Plus la crise se prolonge, plus elle s’aggrave, et plus l’UMP s’enfonce dans le rituel de l’éternel retour. Un scénario obsessionnel qui se répète grosso modo depuis le 6 mai 2012. Grand 1, une catastrophe met en cause l’ancien président de la République. Grand 2, ses amis rapportent ses « confidences » et chantent sa grande sérénité. Grand 3, son come-back est annoncé. En résumé, dès qu’un événement l’éloigne, il fait dire qu’il se rapproche.

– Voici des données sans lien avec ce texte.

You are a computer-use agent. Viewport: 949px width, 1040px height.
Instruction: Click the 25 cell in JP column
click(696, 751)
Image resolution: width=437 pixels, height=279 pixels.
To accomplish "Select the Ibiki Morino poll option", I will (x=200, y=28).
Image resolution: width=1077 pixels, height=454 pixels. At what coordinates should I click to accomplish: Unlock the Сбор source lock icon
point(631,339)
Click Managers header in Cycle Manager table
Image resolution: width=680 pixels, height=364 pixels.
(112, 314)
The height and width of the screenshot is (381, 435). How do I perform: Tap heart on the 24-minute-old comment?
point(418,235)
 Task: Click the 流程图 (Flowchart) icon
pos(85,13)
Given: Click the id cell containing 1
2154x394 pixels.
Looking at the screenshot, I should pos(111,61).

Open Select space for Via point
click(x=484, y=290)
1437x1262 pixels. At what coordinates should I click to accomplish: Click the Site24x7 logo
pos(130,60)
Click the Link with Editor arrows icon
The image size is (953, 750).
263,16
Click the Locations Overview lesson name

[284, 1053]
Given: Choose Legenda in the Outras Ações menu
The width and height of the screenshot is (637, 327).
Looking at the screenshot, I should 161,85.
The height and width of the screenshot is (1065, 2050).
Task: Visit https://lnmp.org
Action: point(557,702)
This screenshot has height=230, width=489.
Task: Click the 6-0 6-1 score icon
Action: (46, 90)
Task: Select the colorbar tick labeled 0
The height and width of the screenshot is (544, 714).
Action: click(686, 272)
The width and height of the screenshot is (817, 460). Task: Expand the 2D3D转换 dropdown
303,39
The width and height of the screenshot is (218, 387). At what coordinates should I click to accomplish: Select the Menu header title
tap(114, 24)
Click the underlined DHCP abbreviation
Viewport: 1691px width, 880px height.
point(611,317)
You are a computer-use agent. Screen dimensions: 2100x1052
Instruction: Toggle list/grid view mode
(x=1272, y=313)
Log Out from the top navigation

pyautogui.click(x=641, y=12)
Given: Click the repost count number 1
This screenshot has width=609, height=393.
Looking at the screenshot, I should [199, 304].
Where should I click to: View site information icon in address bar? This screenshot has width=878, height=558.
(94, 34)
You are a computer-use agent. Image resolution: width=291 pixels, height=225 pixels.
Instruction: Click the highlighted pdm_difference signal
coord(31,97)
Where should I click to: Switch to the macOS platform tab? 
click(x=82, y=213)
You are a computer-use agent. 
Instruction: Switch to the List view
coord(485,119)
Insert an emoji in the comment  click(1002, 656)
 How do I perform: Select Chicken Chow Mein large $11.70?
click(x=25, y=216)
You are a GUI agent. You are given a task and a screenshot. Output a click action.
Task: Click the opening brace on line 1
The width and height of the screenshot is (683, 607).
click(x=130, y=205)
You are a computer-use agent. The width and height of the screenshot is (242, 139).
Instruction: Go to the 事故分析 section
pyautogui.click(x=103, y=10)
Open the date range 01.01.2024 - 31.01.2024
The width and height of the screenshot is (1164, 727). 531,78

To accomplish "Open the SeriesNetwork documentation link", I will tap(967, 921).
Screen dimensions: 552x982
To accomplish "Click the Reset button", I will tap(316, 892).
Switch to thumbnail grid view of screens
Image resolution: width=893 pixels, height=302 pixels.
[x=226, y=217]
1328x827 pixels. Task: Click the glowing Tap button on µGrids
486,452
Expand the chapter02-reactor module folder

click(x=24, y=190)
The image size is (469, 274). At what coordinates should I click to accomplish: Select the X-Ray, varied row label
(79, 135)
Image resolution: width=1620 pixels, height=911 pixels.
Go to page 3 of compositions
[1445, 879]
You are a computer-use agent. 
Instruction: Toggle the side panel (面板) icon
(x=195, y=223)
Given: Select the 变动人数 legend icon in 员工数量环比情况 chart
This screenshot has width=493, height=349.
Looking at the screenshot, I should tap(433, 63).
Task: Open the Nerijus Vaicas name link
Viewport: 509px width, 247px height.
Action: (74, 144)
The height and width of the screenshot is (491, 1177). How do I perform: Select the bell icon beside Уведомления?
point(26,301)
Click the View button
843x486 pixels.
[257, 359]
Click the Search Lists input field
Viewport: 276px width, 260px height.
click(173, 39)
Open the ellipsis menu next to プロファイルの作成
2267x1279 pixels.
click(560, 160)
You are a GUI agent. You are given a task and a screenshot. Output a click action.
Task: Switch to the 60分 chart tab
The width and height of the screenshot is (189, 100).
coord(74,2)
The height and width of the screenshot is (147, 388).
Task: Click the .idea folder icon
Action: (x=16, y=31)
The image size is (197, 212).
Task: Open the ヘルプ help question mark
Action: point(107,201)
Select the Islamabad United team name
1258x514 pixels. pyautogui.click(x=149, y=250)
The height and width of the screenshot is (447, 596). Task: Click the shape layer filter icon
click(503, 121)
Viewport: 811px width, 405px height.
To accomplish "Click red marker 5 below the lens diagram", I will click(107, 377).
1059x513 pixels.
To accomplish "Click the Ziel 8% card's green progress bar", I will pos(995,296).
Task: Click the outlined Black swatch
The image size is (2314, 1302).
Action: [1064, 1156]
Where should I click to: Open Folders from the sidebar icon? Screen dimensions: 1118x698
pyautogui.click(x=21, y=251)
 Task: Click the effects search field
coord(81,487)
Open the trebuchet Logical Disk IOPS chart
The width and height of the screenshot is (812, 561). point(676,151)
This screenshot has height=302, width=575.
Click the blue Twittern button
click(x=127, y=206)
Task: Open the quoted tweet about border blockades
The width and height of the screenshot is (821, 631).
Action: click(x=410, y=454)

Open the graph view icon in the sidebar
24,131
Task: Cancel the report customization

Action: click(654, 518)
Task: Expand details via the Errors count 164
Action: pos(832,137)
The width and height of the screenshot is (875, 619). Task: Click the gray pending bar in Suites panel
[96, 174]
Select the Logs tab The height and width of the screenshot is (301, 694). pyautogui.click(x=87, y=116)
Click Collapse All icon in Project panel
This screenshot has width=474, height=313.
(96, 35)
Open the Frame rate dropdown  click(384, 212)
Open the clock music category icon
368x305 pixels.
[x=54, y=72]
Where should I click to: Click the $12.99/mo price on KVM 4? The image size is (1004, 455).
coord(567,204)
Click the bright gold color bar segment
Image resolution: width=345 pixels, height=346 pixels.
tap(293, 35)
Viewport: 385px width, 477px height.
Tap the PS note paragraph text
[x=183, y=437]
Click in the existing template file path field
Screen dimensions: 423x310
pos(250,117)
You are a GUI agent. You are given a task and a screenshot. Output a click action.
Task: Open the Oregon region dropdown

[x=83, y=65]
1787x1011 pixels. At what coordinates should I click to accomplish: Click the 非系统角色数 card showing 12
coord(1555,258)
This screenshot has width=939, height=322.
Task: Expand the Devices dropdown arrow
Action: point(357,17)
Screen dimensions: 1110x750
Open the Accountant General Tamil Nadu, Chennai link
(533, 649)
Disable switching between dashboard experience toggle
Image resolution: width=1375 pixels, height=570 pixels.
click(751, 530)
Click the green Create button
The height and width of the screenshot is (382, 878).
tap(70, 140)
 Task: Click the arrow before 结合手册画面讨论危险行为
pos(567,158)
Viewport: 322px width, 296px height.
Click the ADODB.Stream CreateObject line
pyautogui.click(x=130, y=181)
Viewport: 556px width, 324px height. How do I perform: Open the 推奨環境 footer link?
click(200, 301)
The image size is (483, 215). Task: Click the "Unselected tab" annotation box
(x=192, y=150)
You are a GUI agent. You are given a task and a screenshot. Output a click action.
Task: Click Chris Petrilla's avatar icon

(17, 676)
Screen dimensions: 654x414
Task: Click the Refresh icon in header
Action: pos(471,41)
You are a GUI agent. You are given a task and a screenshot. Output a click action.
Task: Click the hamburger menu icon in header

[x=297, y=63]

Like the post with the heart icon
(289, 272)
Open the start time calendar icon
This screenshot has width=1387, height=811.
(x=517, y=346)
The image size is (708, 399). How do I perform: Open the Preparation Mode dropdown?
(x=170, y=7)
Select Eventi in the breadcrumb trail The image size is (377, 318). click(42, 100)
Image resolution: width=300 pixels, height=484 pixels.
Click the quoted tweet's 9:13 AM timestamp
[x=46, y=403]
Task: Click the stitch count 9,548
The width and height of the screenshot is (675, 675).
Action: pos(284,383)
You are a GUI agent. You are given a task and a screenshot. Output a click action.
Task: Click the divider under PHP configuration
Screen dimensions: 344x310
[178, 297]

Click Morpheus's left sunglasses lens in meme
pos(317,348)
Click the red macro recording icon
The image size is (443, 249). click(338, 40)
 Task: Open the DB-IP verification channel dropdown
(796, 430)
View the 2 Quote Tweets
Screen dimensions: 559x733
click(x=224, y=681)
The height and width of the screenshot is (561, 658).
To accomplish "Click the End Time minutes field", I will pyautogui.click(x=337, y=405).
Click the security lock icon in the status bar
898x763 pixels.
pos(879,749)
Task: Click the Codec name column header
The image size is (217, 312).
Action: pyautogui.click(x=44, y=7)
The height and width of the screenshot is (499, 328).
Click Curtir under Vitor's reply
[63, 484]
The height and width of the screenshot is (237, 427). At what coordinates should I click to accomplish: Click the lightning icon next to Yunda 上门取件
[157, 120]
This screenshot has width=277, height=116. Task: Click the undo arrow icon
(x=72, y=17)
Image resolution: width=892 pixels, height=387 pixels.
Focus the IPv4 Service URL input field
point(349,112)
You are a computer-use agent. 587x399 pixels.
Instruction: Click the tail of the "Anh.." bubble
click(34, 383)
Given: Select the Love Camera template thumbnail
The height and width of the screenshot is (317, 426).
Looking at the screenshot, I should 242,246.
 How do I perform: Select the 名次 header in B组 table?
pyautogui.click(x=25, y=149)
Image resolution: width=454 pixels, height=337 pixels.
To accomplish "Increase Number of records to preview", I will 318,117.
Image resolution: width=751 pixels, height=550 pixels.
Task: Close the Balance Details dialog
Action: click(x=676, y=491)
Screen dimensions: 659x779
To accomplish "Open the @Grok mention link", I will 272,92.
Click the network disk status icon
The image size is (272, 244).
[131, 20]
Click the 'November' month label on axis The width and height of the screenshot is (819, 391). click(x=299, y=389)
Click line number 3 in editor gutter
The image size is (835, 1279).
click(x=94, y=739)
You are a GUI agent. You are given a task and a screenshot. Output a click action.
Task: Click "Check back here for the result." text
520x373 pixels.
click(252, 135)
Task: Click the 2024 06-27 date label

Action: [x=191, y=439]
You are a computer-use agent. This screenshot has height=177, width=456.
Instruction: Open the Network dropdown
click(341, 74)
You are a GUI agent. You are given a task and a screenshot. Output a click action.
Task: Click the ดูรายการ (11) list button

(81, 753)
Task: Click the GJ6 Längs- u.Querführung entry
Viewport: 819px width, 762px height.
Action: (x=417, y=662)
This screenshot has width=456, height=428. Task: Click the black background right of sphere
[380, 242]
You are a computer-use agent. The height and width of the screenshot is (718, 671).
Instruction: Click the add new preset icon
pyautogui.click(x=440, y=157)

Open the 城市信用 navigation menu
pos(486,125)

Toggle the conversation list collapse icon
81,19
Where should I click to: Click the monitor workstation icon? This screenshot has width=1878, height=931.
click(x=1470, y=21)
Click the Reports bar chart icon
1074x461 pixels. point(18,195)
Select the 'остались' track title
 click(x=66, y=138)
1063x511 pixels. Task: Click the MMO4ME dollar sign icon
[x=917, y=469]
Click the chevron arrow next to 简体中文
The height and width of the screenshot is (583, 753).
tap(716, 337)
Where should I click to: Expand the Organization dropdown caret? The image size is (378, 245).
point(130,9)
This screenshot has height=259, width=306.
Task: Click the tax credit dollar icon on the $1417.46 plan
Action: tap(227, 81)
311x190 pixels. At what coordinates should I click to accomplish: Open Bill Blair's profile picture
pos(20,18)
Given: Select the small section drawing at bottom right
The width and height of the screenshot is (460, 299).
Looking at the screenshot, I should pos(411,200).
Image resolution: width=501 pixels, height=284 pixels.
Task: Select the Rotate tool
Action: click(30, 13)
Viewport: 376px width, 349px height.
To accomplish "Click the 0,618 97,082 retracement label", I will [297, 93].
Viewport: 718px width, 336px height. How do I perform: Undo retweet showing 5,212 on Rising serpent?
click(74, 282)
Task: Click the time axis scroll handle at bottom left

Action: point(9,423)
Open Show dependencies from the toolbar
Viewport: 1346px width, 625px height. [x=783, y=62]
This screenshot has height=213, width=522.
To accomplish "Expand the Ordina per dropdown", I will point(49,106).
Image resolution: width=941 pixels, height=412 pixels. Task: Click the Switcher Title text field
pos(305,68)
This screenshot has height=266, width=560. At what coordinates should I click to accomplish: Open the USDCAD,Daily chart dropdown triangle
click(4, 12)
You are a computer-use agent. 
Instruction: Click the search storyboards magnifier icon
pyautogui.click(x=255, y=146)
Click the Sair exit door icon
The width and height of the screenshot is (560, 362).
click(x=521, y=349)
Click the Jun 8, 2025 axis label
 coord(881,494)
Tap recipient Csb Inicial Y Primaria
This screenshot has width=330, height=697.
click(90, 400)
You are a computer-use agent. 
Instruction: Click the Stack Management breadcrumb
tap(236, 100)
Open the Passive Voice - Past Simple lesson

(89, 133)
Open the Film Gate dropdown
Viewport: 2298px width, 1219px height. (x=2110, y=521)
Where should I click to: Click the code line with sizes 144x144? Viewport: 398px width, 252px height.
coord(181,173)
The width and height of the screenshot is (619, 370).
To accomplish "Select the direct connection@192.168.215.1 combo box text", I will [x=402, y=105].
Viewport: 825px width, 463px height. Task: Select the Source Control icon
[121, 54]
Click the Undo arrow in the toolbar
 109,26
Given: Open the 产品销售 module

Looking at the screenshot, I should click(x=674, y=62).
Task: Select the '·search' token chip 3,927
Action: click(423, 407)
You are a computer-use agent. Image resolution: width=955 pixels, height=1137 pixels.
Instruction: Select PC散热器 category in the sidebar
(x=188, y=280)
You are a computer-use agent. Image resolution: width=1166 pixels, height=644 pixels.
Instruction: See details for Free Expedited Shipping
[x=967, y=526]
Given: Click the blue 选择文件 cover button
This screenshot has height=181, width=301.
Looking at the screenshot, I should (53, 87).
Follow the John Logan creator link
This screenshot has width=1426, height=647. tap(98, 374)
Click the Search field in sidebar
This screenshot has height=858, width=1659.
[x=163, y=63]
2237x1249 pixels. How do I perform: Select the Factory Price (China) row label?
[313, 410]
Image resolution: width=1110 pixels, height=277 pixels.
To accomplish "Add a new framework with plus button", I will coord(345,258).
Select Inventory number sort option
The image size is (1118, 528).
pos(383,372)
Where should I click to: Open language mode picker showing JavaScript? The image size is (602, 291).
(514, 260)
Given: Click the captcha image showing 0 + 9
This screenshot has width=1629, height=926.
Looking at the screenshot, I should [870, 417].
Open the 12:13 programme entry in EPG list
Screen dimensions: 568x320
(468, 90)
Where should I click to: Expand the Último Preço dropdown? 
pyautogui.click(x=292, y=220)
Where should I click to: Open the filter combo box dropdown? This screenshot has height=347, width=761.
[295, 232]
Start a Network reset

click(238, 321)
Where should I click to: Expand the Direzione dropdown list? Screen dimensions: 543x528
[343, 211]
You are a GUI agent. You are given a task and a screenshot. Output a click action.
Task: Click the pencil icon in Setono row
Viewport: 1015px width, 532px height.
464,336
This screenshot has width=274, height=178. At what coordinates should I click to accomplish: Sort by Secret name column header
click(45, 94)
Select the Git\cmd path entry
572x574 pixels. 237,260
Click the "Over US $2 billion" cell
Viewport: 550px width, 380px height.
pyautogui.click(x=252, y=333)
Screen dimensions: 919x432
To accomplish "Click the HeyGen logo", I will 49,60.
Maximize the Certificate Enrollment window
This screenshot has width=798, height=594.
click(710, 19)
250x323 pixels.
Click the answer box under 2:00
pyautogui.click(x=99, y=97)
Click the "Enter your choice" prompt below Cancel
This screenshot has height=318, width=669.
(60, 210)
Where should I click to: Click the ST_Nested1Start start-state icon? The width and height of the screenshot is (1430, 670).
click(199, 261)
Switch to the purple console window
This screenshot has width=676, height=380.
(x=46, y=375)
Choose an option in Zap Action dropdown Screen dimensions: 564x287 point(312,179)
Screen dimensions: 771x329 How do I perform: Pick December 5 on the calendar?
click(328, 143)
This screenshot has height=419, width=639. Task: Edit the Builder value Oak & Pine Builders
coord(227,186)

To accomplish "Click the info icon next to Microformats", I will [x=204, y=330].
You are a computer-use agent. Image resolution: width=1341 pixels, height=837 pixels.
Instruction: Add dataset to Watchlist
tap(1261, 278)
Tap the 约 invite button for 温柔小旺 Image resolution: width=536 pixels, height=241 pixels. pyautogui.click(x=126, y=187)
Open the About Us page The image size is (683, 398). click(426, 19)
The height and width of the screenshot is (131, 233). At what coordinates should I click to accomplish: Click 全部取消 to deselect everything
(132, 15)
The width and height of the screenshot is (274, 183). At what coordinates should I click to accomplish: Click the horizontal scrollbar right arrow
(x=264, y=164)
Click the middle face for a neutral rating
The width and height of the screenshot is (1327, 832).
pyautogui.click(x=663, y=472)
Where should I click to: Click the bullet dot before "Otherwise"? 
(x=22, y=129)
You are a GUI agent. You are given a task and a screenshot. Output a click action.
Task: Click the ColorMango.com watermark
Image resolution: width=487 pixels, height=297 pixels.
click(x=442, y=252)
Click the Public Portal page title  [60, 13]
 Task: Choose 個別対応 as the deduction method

L’histoire commence d’ailleurs avec sa défaite. Il a perdu le pouvoir, mais ses partisans expliquent qu’il a gagné au vu de « l’étroitesse du score » : 51,7 à Hollande contre 48,3 à Sarkozy. C’est tellement plus puissant que le 48,2 de Giscard d’Estaing face à Mitterrand ! Des voix réclament pourtant un inventaire du quinquennat, Roselyne Bachelot fait un tabac avec son livre : aussitôt une Association des amis de Nicolas Sarkozy se constitue pour poser un garrot, ou plutôt un bâillon. Sa technique : on fait dire à des canaux médiatiques, sous couvert de confidences exclusives, que « le président » est en pleine forme, qu’il est heureux d’être éloigné des mesquineries du bas-monde politique, qu’il est féroce envers son successeur, qu’il est impitoyable avec ses anciens lieutenants, qu’il est acclamé quand il se rend aux concerts de sa femme, qu’il reçoit à tour de bras, qu’il ne souhaite pas revenir, mais qu’il y consentira si « le devoir » l’y contraint. Ces « cartes postales » sont postées par différents canaux. Le Figaro fait partie des petits télégraphistes, mais Le Parisien aussi, en semaine, et Le Journal du dimanche encore, un week-end sur trois ou quatre.

Nicolas Sarkozy se signale en deux types d’occasion : quand il est éclaboussé par une affaire, ou quand un rival potentiel paraît s’opposer à lui.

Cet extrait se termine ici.